My experience working on ml at couple faang like companies is gpus actually tend...

TheAlchemist · on Aug 4, 2024

Interesting, thanks.

Let me reframe the question - assume it's not only 100x GPUs, but all the performance bottlenecks you've mentioned are also solved or accelerated x100.

What kind of improvement would we observe, given the current state of the models and knowledge ?

Mehdi2277 · on Aug 4, 2024

If I assume you mean LLM like models similar to chatgpt that is pretty debated in the community. Several years ago many people in ML community believed we were at plateau and that throwing more compute/money would not give significant improvements.
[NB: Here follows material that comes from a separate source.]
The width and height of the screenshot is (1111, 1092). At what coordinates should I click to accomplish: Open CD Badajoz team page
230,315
Well then LLMs did much better than expected as they scaled up and continue to iterate now on various benchmarks.

So are we now at performance plateau? I know people at openai like places that think AGI is likely in next 3-5 years and is mostly scaling up context/performance/a few other key bets away. I know others who think that is unlikely in next few decades.

My personal view is I would expect 100x speed up to make ML used even more broadly and to allow more companies outside big players to have there own foundation models tuned for their use cases or other specialized domain models outside language modeling. Even now I still see tabular datasets (recommender systems, pricing models, etc) as most common to work in industry jobs. As for impact 100x compute will have for leading models like openai/anthropic I honestly have little confidence what will happen.
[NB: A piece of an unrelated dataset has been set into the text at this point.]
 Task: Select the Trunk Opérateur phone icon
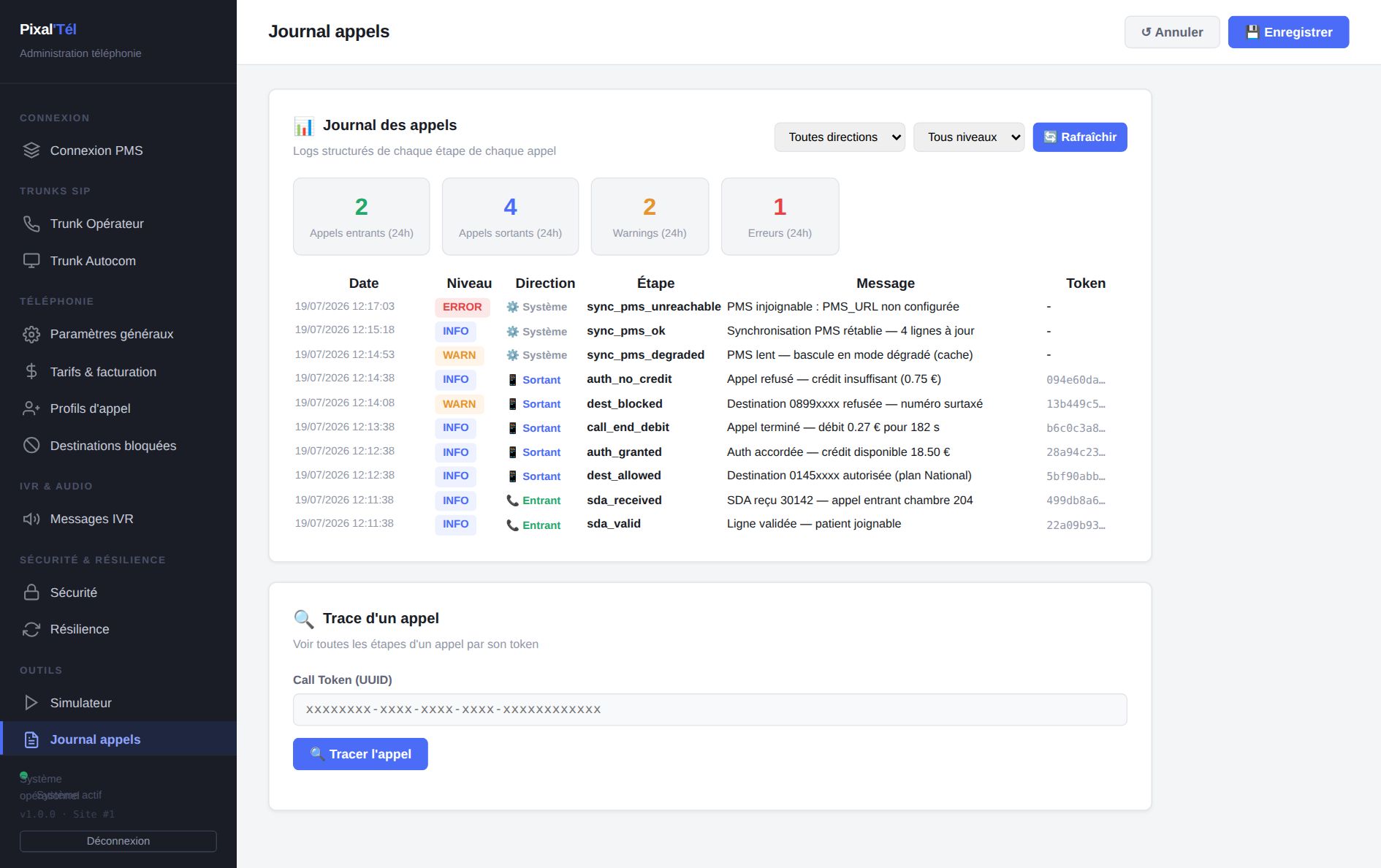(31, 224)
The rest of this is very speculative and not sure of, but my personal gut is we still need other algorithmic improvements like better ways to represent storing memory that models can later query/search for, but honestly part of that is just math/cs background in me not wanting everything to end up being hardware problem. Other part is I’m doubtful human like intelligence is so compute expensive and we can’t find more cost efficient ways for models to learn but maybe our nervous system is just much faster at parallel computation?

HdS84 · on Aug 4, 2024

The human brain manages to work with 0.3 kWh per day - even if we say all of that is used for training "models" and for twenty years that's only 2200kwh - much less then what chat needed to train (500mwh?). So there are obviously lots of thinks we can do to improve efficiency. On the other hand, our brains hat hundreds of millions of years to be optimized for energy consumption.

thanksgiving · on Aug 4, 2024

A friend showed me some python code or something that demonstrates facial recognition by calculating the distance between facial features - eyes, nose...

I had never thought about this before but how do I recognize faces? I mostly recognize faces by context. And I don't have to match against a billion faces, probably a hundred or so? And I still suck at this.

The fact that human brain works with 0.3 kW per day likely doesn't mean much. How do we even start asking the question - is a human brain thermally (or resource in general) constrained?

hnaccount_rng · on Aug 4, 2024

The brain is responsible for about 1/5 of the total energy expenditure (and therefore food requirement)of a human body. So yes, on a biological level, there is significant resource constraints on a human brain. What is less clear is whether this actually holds for the “computing” part (as contrasted with the “sustainment”, think cell replacement, part)

throwaway48476 · on Aug 4, 2024

My brain is noticeably thermally constrained every summer.

throwaway48476 · on Aug 4, 2024

You're vastly underestimating the amount of data stored in the LLM weights compared to the amount of memory a human has.

chii · on Aug 4, 2024

There's some speculation that there are higher horizons to the training, as explained in this video: https://www.youtube.com/watch?v=Nvb_4Jj5kBo

the term for it is "grokking", amusingly. There's some indication that we are actually undertraining by 10x

Vecr · on Aug 4, 2024

I've seen improvement numbers up to 12x, but after that the returns are so diminishing that there's not really a point. 12x on training costs I mean, probably still won't get AGI.

theGnuMe · on Aug 5, 2024

realtime retraining and generation.

hnlmorg · on Aug 4, 2024

Well put. This was my experience when working for an AI start up too.

Frustratingly, it’s also the hardest part to solve too. Throwing more compute at the problem is easy but diagnosing and then solving those other bottlenecks takes a great deal of time and not to mention experience across a number of specialty domains that aren’t typically mutually inclusive.